◆ EXERCISE
Copy out all of the following material line for line, leaving every character unchanged.

◆ GIVEN RECORDS
::::::::

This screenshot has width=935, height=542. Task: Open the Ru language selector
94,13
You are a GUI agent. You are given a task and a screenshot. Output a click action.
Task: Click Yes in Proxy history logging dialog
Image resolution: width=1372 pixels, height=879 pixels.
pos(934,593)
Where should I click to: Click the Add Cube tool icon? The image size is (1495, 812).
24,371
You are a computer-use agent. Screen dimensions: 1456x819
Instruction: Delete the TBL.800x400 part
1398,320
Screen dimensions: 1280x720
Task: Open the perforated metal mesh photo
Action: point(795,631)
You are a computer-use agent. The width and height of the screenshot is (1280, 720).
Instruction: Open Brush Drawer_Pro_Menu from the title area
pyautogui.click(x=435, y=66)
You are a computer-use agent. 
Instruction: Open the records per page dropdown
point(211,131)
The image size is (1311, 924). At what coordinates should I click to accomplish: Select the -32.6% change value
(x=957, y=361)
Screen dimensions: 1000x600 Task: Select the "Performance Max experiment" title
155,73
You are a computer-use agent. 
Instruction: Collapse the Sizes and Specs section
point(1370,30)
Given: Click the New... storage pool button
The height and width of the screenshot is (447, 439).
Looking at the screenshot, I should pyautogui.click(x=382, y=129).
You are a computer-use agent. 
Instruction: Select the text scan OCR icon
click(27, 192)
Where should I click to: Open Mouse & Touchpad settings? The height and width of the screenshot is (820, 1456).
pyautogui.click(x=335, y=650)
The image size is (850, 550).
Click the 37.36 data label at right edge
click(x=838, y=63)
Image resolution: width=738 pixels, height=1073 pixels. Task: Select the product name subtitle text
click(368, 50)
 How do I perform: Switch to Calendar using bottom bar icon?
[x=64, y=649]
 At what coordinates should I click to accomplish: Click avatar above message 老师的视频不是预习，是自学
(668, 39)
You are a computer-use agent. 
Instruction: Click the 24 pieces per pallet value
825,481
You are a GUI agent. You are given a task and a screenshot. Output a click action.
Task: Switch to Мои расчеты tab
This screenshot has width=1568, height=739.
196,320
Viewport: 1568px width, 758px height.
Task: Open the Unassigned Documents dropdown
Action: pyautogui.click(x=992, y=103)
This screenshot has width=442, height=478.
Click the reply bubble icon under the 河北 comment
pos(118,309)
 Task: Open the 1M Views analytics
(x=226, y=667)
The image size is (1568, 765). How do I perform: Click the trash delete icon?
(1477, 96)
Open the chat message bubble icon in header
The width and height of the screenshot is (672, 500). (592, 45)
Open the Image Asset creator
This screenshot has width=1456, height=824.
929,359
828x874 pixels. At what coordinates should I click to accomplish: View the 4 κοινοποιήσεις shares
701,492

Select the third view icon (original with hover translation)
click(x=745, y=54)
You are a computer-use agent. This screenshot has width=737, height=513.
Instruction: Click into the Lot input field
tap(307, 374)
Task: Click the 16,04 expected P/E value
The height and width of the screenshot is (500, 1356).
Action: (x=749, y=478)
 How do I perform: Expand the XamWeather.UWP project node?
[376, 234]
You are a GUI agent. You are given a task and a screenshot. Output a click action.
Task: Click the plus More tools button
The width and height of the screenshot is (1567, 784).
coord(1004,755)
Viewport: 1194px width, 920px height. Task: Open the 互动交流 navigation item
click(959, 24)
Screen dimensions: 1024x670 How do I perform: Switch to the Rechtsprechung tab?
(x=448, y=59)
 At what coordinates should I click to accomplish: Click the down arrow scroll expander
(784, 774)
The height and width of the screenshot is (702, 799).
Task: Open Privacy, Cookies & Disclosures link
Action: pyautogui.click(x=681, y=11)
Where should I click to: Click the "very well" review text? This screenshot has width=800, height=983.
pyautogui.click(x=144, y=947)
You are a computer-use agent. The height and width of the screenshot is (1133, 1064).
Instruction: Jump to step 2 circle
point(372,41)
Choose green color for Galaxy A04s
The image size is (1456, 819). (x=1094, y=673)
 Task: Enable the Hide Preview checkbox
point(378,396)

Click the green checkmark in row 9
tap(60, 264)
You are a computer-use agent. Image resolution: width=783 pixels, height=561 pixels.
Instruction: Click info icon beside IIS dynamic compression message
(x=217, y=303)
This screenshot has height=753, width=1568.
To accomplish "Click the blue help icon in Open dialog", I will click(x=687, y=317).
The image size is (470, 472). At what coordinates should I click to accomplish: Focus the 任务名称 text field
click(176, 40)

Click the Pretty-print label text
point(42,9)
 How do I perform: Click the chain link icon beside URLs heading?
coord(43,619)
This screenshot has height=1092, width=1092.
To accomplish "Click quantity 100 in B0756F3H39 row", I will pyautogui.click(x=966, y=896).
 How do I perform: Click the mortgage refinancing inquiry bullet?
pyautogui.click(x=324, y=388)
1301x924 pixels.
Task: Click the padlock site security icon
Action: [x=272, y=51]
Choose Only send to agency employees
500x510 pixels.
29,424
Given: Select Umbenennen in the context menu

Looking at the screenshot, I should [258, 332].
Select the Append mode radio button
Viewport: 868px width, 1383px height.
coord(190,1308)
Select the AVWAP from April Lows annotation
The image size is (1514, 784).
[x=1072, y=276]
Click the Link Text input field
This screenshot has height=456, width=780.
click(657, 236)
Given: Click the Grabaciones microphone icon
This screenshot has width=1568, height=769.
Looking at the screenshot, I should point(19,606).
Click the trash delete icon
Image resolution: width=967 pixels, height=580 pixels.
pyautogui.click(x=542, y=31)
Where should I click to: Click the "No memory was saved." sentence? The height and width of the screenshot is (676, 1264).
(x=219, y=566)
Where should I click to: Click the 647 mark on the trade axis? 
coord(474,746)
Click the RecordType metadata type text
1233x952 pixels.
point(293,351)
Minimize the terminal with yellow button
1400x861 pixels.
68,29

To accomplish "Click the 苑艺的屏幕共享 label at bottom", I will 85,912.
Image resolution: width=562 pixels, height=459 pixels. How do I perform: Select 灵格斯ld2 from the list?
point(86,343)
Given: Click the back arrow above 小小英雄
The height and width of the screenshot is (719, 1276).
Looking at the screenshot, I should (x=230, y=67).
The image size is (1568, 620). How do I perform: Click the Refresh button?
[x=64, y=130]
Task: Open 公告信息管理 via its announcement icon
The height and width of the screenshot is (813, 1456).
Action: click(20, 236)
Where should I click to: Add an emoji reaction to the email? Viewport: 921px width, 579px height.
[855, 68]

::::::::

◆ TASK SOLUTION
This screenshot has width=935, height=542. Task: Open the Ru language selector
94,13
You are a GUI agent. You are given a task and a screenshot. Output a click action.
Task: Click Yes in Proxy history logging dialog
Image resolution: width=1372 pixels, height=879 pixels.
pos(934,593)
Where should I click to: Click the Add Cube tool icon? The image size is (1495, 812).
24,371
You are a computer-use agent. Screen dimensions: 1456x819
Instruction: Delete the TBL.800x400 part
1398,320
Screen dimensions: 1280x720
Task: Open the perforated metal mesh photo
Action: point(795,631)
You are a computer-use agent. The width and height of the screenshot is (1280, 720).
Instruction: Open Brush Drawer_Pro_Menu from the title area
pyautogui.click(x=435, y=66)
You are a computer-use agent. 
Instruction: Open the records per page dropdown
point(211,131)
The image size is (1311, 924). At what coordinates should I click to accomplish: Select the -32.6% change value
(x=957, y=361)
Screen dimensions: 1000x600 Task: Select the "Performance Max experiment" title
155,73
You are a computer-use agent. 
Instruction: Collapse the Sizes and Specs section
point(1370,30)
Given: Click the New... storage pool button
The height and width of the screenshot is (447, 439).
Looking at the screenshot, I should pyautogui.click(x=382, y=129).
You are a computer-use agent. 
Instruction: Select the text scan OCR icon
click(27, 192)
Where should I click to: Open Mouse & Touchpad settings? The height and width of the screenshot is (820, 1456).
pyautogui.click(x=335, y=650)
The image size is (850, 550).
Click the 37.36 data label at right edge
click(x=838, y=63)
Image resolution: width=738 pixels, height=1073 pixels. Task: Select the product name subtitle text
click(368, 50)
 How do I perform: Switch to Calendar using bottom bar icon?
[x=64, y=649]
 At what coordinates should I click to accomplish: Click avatar above message 老师的视频不是预习，是自学
(668, 39)
You are a computer-use agent. 
Instruction: Click the 24 pieces per pallet value
825,481
You are a GUI agent. You are given a task and a screenshot. Output a click action.
Task: Switch to Мои расчеты tab
This screenshot has width=1568, height=739.
196,320
Viewport: 1568px width, 758px height.
Task: Open the Unassigned Documents dropdown
Action: pyautogui.click(x=992, y=103)
This screenshot has width=442, height=478.
Click the reply bubble icon under the 河北 comment
pos(118,309)
 Task: Open the 1M Views analytics
(x=226, y=667)
The image size is (1568, 765). How do I perform: Click the trash delete icon?
(1477, 96)
Open the chat message bubble icon in header
The width and height of the screenshot is (672, 500). (592, 45)
Open the Image Asset creator
This screenshot has width=1456, height=824.
929,359
828x874 pixels. At what coordinates should I click to accomplish: View the 4 κοινοποιήσεις shares
701,492

Select the third view icon (original with hover translation)
click(x=745, y=54)
You are a computer-use agent. This screenshot has width=737, height=513.
Instruction: Click into the Lot input field
tap(307, 374)
Task: Click the 16,04 expected P/E value
The height and width of the screenshot is (500, 1356).
Action: (x=749, y=478)
 How do I perform: Expand the XamWeather.UWP project node?
[376, 234]
You are a GUI agent. You are given a task and a screenshot. Output a click action.
Task: Click the plus More tools button
The width and height of the screenshot is (1567, 784).
coord(1004,755)
Viewport: 1194px width, 920px height. Task: Open the 互动交流 navigation item
click(959, 24)
Screen dimensions: 1024x670 How do I perform: Switch to the Rechtsprechung tab?
(x=448, y=59)
 At what coordinates should I click to accomplish: Click the down arrow scroll expander
(784, 774)
The height and width of the screenshot is (702, 799).
Task: Open Privacy, Cookies & Disclosures link
Action: pyautogui.click(x=681, y=11)
Where should I click to: Click the "very well" review text? This screenshot has width=800, height=983.
pyautogui.click(x=144, y=947)
You are a computer-use agent. The height and width of the screenshot is (1133, 1064).
Instruction: Jump to step 2 circle
point(372,41)
Choose green color for Galaxy A04s
The image size is (1456, 819). (x=1094, y=673)
 Task: Enable the Hide Preview checkbox
point(378,396)

Click the green checkmark in row 9
tap(60, 264)
You are a computer-use agent. Image resolution: width=783 pixels, height=561 pixels.
Instruction: Click info icon beside IIS dynamic compression message
(x=217, y=303)
This screenshot has height=753, width=1568.
To accomplish "Click the blue help icon in Open dialog", I will click(x=687, y=317).
The image size is (470, 472). At what coordinates should I click to accomplish: Focus the 任务名称 text field
click(176, 40)

Click the Pretty-print label text
point(42,9)
 How do I perform: Click the chain link icon beside URLs heading?
coord(43,619)
This screenshot has height=1092, width=1092.
To accomplish "Click quantity 100 in B0756F3H39 row", I will pyautogui.click(x=966, y=896).
 How do I perform: Click the mortgage refinancing inquiry bullet?
pyautogui.click(x=324, y=388)
1301x924 pixels.
Task: Click the padlock site security icon
Action: [x=272, y=51]
Choose Only send to agency employees
500x510 pixels.
29,424
Given: Select Umbenennen in the context menu

Looking at the screenshot, I should [258, 332].
Select the Append mode radio button
Viewport: 868px width, 1383px height.
coord(190,1308)
Select the AVWAP from April Lows annotation
The image size is (1514, 784).
[x=1072, y=276]
Click the Link Text input field
This screenshot has height=456, width=780.
click(657, 236)
Given: Click the Grabaciones microphone icon
This screenshot has width=1568, height=769.
Looking at the screenshot, I should point(19,606).
Click the trash delete icon
Image resolution: width=967 pixels, height=580 pixels.
pyautogui.click(x=542, y=31)
Where should I click to: Click the "No memory was saved." sentence? The height and width of the screenshot is (676, 1264).
(x=219, y=566)
Where should I click to: Click the 647 mark on the trade axis? 
coord(474,746)
Click the RecordType metadata type text
1233x952 pixels.
point(293,351)
Minimize the terminal with yellow button
1400x861 pixels.
68,29

To accomplish "Click the 苑艺的屏幕共享 label at bottom", I will 85,912.
Image resolution: width=562 pixels, height=459 pixels. How do I perform: Select 灵格斯ld2 from the list?
point(86,343)
Given: Click the back arrow above 小小英雄
The height and width of the screenshot is (719, 1276).
Looking at the screenshot, I should (x=230, y=67).
The image size is (1568, 620). How do I perform: Click the Refresh button?
[x=64, y=130]
Task: Open 公告信息管理 via its announcement icon
The height and width of the screenshot is (813, 1456).
Action: click(20, 236)
Where should I click to: Add an emoji reaction to the email? Viewport: 921px width, 579px height.
[855, 68]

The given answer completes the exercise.